Aim of the task: Only lines holding "image" are wanted; copy each of them from the records below.

Supplied records:
<<<<
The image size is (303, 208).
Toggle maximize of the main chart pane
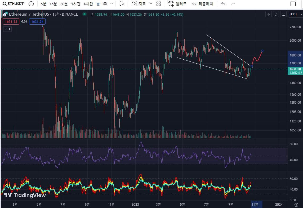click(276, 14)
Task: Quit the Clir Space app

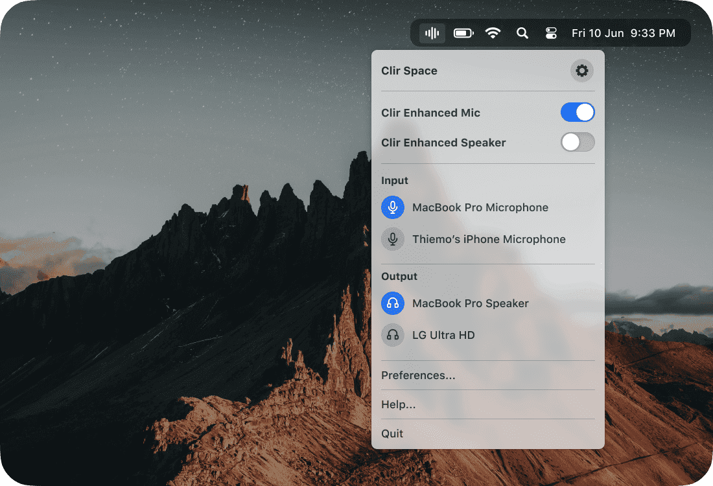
>>>>
<<<<
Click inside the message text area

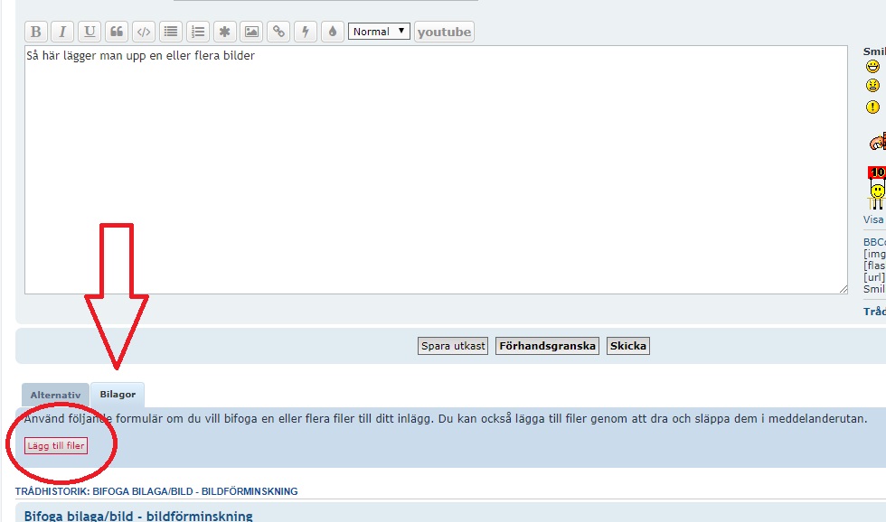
>>>>
<<<<
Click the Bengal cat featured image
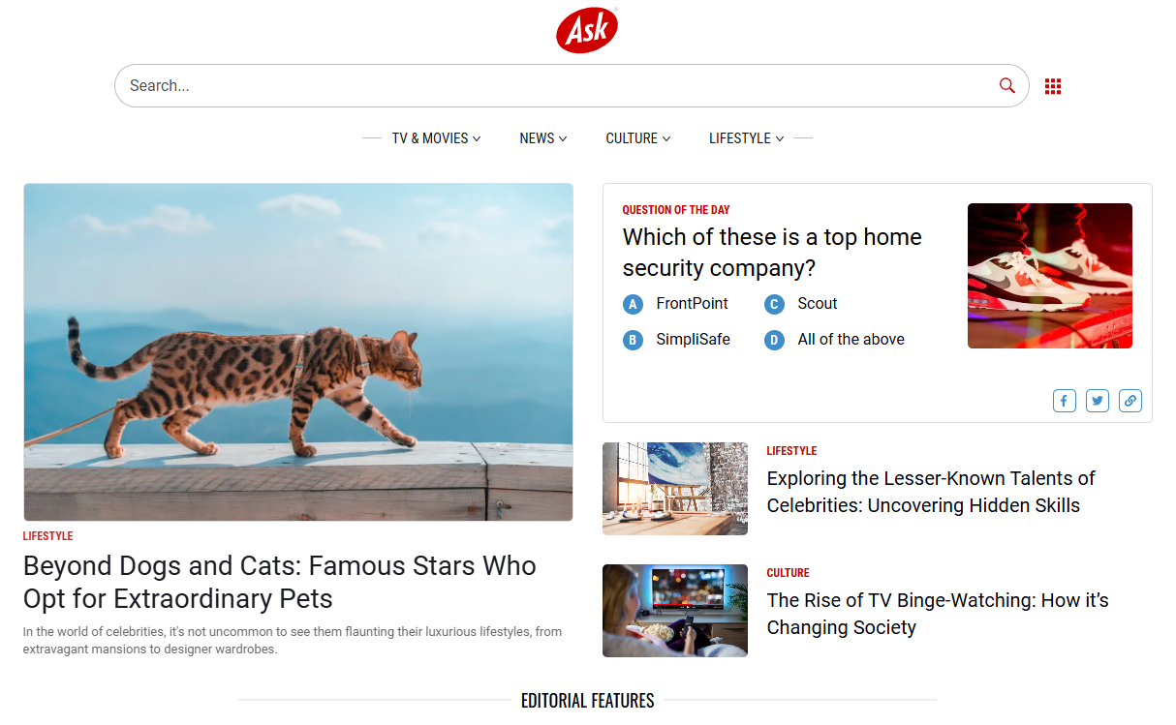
>>>>
Output below:
The image size is (303, 208).
Click the Bengal cat featured image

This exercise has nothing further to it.